The endpoint “induction of CYPs” is measured following treatment with test compounds and two reference compounds (β-naphthoflavone and rifampicin), using a cocktail of prototypical substrates (Kanebratt et al., 2008) for different CYP isoforms incubated directly with the two test systems.

The results of this study are envisaged to be the starting point for a novel in vitro platform for assessing metabolism and toxicity. In addition in moving towards a mode of action based approach to safety assessment, up-regulation of CYP iso-enzymes has been identified as a key event potentially leading to a number of adverse events and, as such, this assay may contribute to the elucidation of a number of adverse outcome pathways.

Development and optimisation of alternative toxicokinetics methods

The main aim of all hazard and risk assessment strategies is to assess human health effects. Ideally, one would say that in silico and in vitro methods should model human toxicokinetic processes and should use human cells and/or tissues.
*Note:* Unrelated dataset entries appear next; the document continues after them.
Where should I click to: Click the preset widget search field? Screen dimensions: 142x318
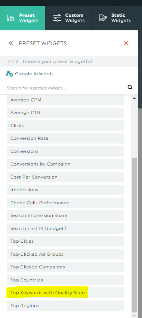(x=65, y=88)
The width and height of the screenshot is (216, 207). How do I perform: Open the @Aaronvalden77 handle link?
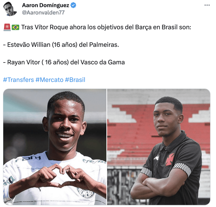[x=43, y=13]
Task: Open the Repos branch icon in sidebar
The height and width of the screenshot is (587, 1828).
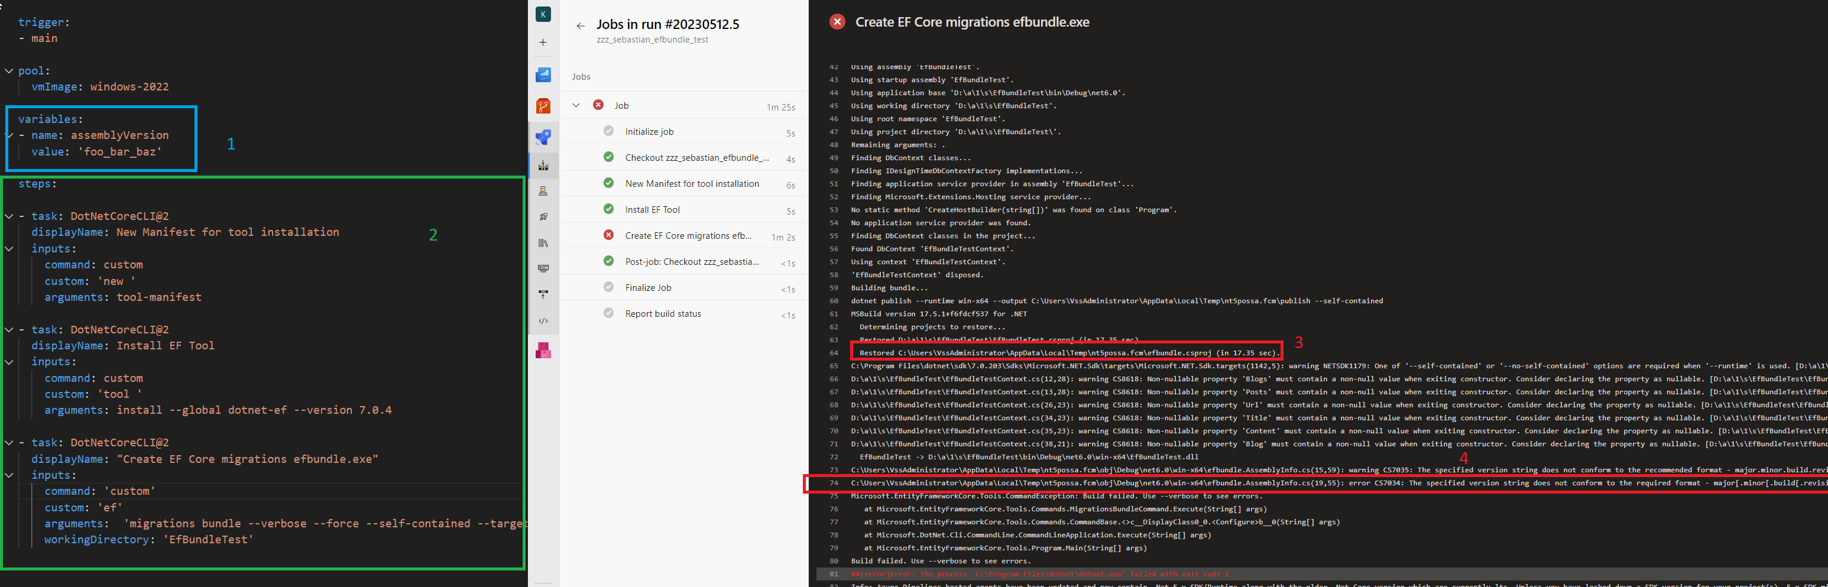Action: tap(543, 106)
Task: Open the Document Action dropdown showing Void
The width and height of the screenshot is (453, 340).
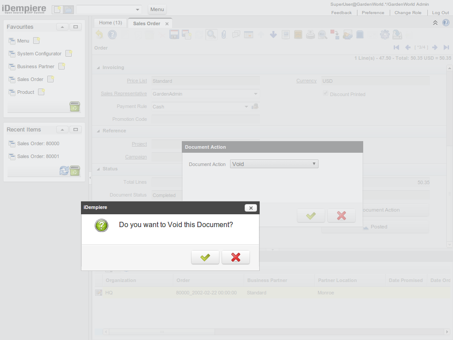Action: click(274, 164)
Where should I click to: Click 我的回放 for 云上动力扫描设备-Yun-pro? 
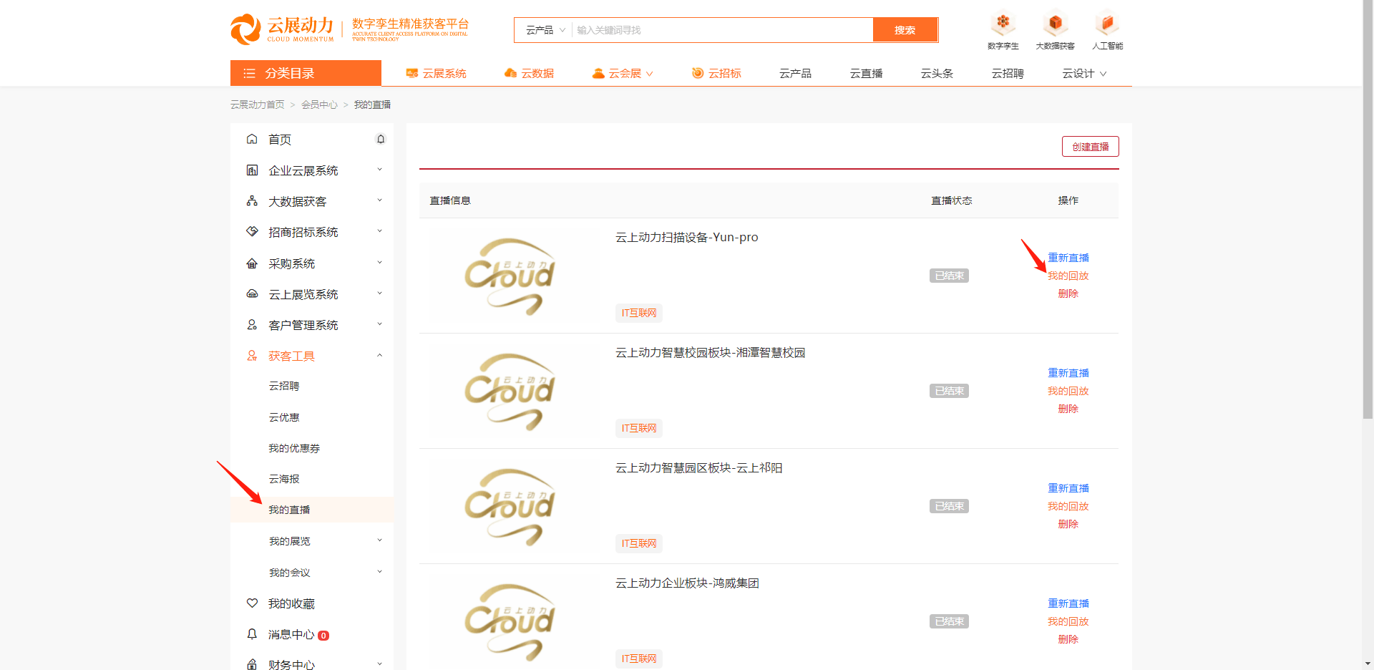tap(1068, 276)
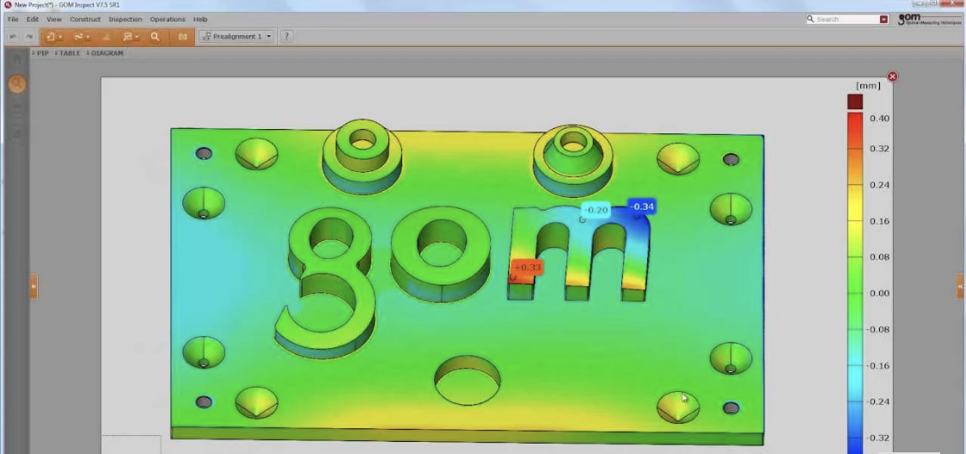Viewport: 966px width, 454px height.
Task: Click the dark red top legend swatch
Action: pos(854,101)
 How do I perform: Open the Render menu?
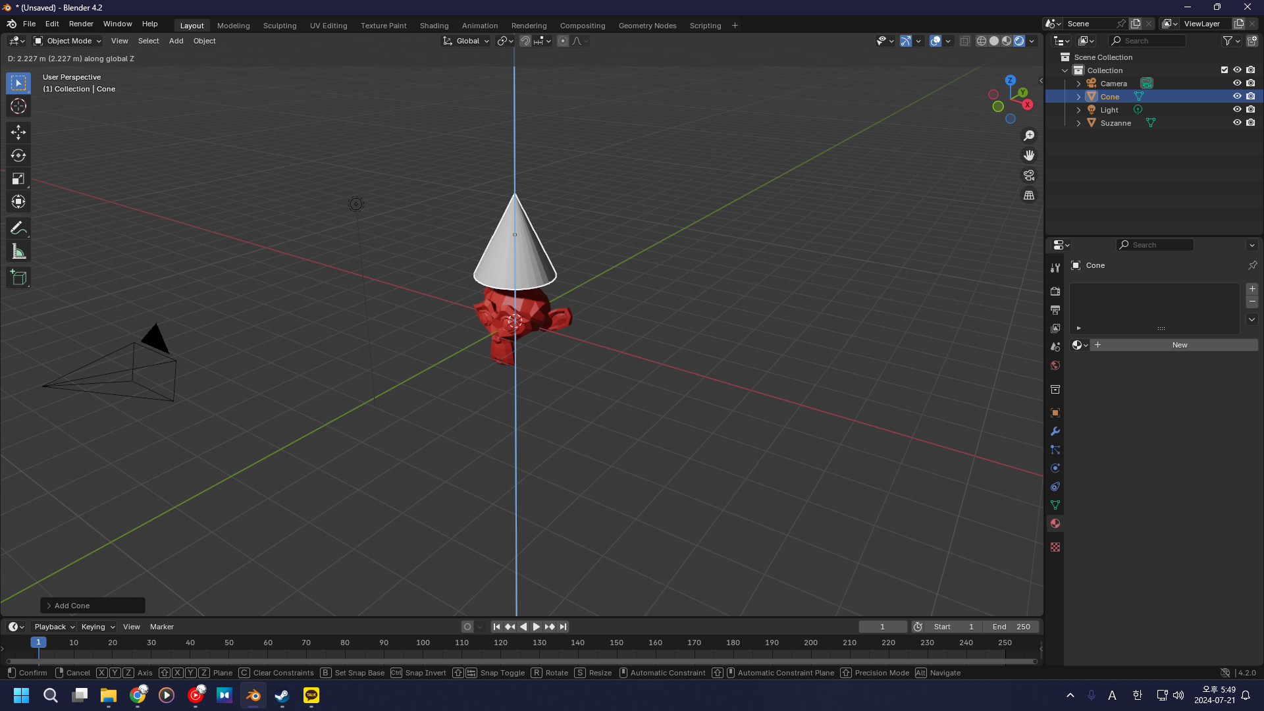click(81, 24)
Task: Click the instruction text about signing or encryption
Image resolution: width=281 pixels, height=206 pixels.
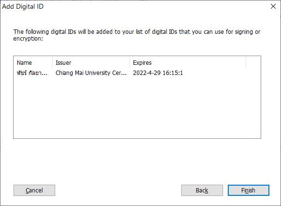Action: click(x=137, y=35)
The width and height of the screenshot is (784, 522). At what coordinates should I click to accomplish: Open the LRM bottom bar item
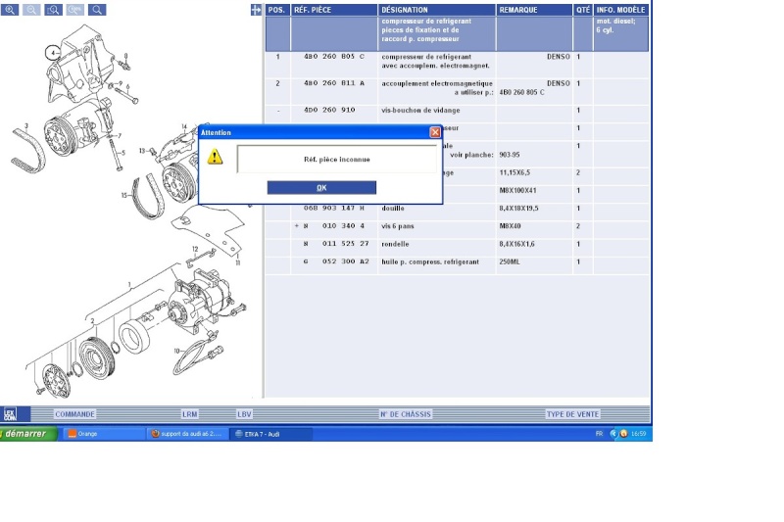point(190,414)
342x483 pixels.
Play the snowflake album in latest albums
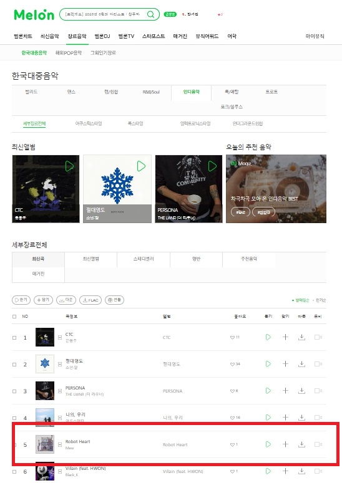pos(141,166)
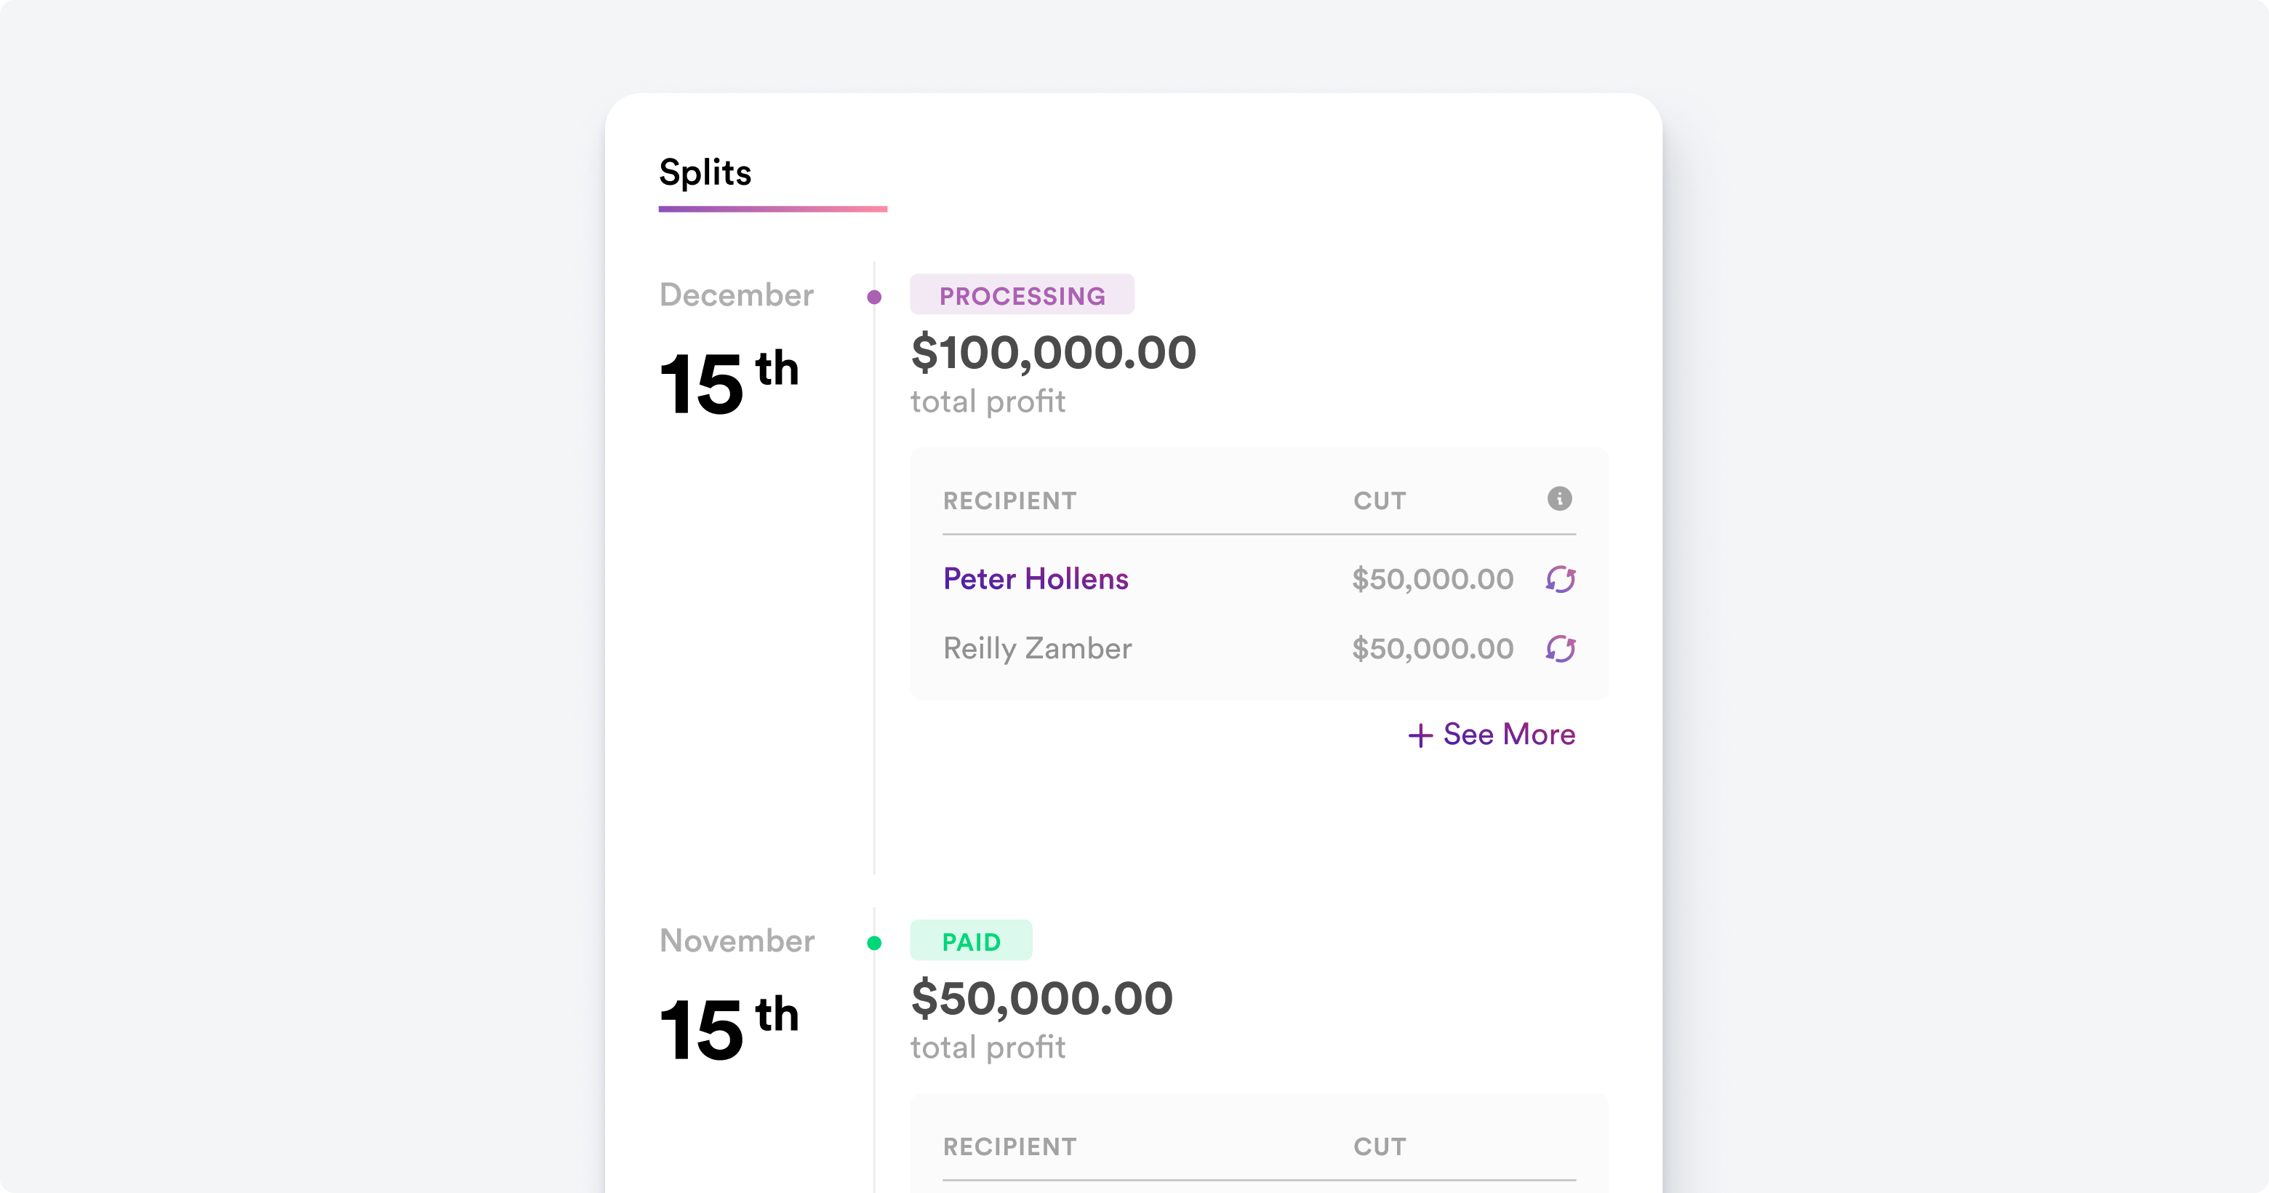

However, due to the limited availability of human cells and tissues, and the ethical concerns which are often raised in obtaining and using them, other approaches are being developed.

In order to avoid any need for species extrapolation, it is strongly recommended that the in vitro or in silico models used should provide information relevant for human hazard assessment.

In some cases, animal derived cells and tissues can comply with this objective, but in other cases, such as when Phase I and Phase II biotransformation pathways are involved, species differences are well described. In these latter cases, it is essential to incorporate strategies and approaches that take this aspect into account and will ultimately be relevant to what is happening in the human body.